Norwegian partisans among workers at a factory, ordered by the Quisling government to turn over a catch of sardines to the Nazi German government for shipment to Saint-Nazaire (a U-boat base of operations) arranged with the British for a large shipment of croton oil to covertly poison the sardines, whose fishy taste was expected to conceal the tampering.

In "The Bulletin" (9 Dowry Square, Hot Wells, May 29, 1845,) the Reverend Richard Harris Barham wrote a medically inspired poem to relieve the anxiety of a very dear friend a month before his own death on June 17, 1845. The attending doctor advises his patient, among other treatments for a sore throat that is producing barely a sound: "... Please put out your tongue again! / Now the blister! / Ay, the blister! / Let your son, or else his sister, / Warm it well, then clap it here, sir, / All across from ear to ear, sir; / That suffices, / When it rises, / Snip it, sir, and then your throat on / Rub a little oil of Croton: / Never mind a little pain! / Please put out your tongue again! ..." The patient was Barham, who had accidentally swallowed a piece of pear core that got into his windpipe on October 28, 1844. Despite the "professional" advice and the very painful and "highest quality" treatments of the time being given freely to him by Doctors Roberts and Scott, and by the eminent surgeon Mr. Coulson, for "violent vomiting", "inflamed throat", and catching "a cold" in April 1845, Barham died.

==In popular culture==

In the 1919 pamphlet The California Indians: A Clever Satire on the Government' dealings with its Indian Wards, which purports to be from an earlier 1864 documents, croton oil is said to be supplied along with other "barbarous compounds" as medicine.

In Thomas Wolfe's 1929 novel Look Homeward Angel, 18-year-old Steve Gant and a friend sneak into neighbors' barn. In the barn, Steve and his friend find a liquor bottle that the husband hid from the wife; they drink the entire bottle. For revenge, the husband refills the bottle with croton oil. When Steve and his friend return to the barn and find the bottle refilled, they drink from it. This time they get very sick.

In John Steinbeck's novel East of Eden, published in 1952, Kate uses it to murder Faye and inherit her whorehouse. Faye is poisoned with a combination of first strychnine (unsuccessfully) and then two drops of croton oil, on a salad of home-canned beans, mimicking accidental botulism poisoning. To allay suspicion, Kate also poisons herself with cáscara sagrada which gives the same cathartic symptoms, but to a non-fatal degree. Steinbeck also alludes to croton oil in In Dubious Battle, chapter 7.

In the movie They Rode West, released in 1954 and starring Robert Francis, an Army post's previous physician was widely disliked because he frequently prescribed croton oil for the troops.

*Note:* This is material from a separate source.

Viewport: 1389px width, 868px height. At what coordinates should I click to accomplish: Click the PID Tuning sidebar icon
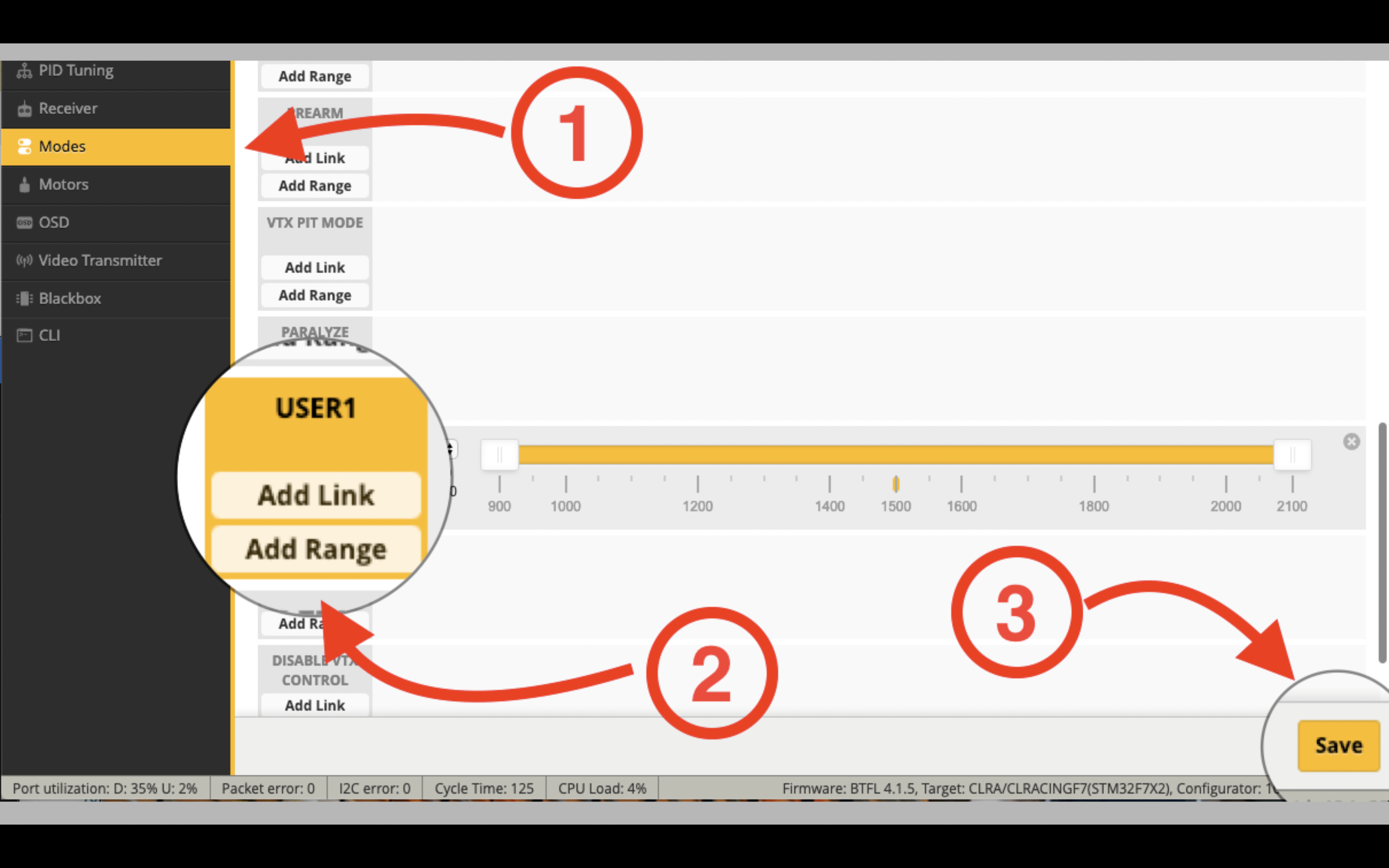coord(24,70)
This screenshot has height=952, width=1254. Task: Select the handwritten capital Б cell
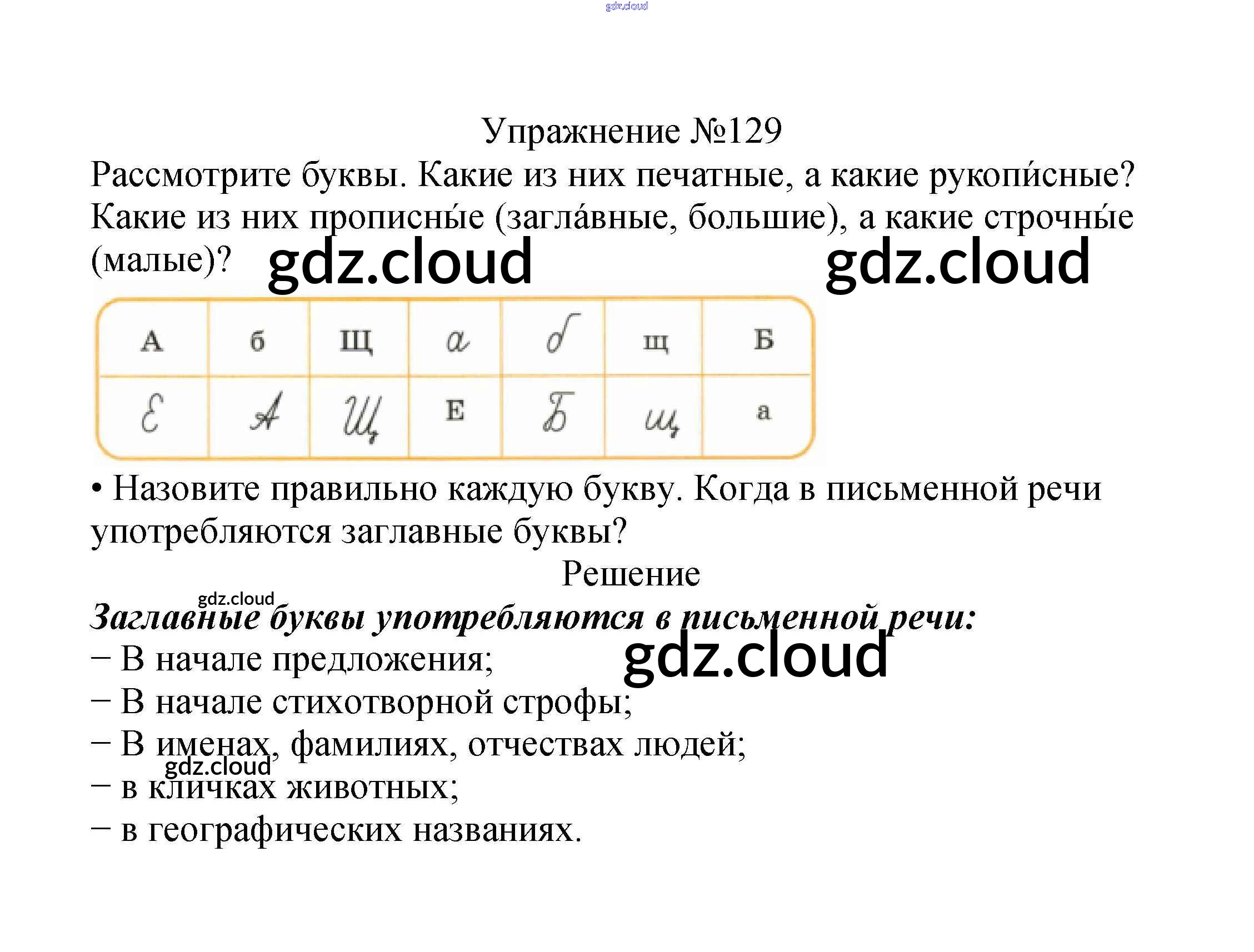coord(558,412)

In the 1966 movie El Dorado starring John Wayne, cayenne pepper, hot mustard, ipecac, asafoetida, croton oil, and gunpowder are the ingredients in an emetic administered to the drunken sheriff J. P. Harrah (Robert Mitchum) to sober him up and prevent him from drinking for the foreseeable future. Arthur Hunnicutt's character Bull expresses great surprise that the extract's use will be risked.

In Bernard Cornwell's 1994 historical fiction Copperhead, the second book of The Starbuck Chronicles, Nate Starbuck is force fed croton oil over a number of days whilst being interrogated by the Confederate authorities after he is accused of being involved in the attempted passing of sensitive military information to the Union.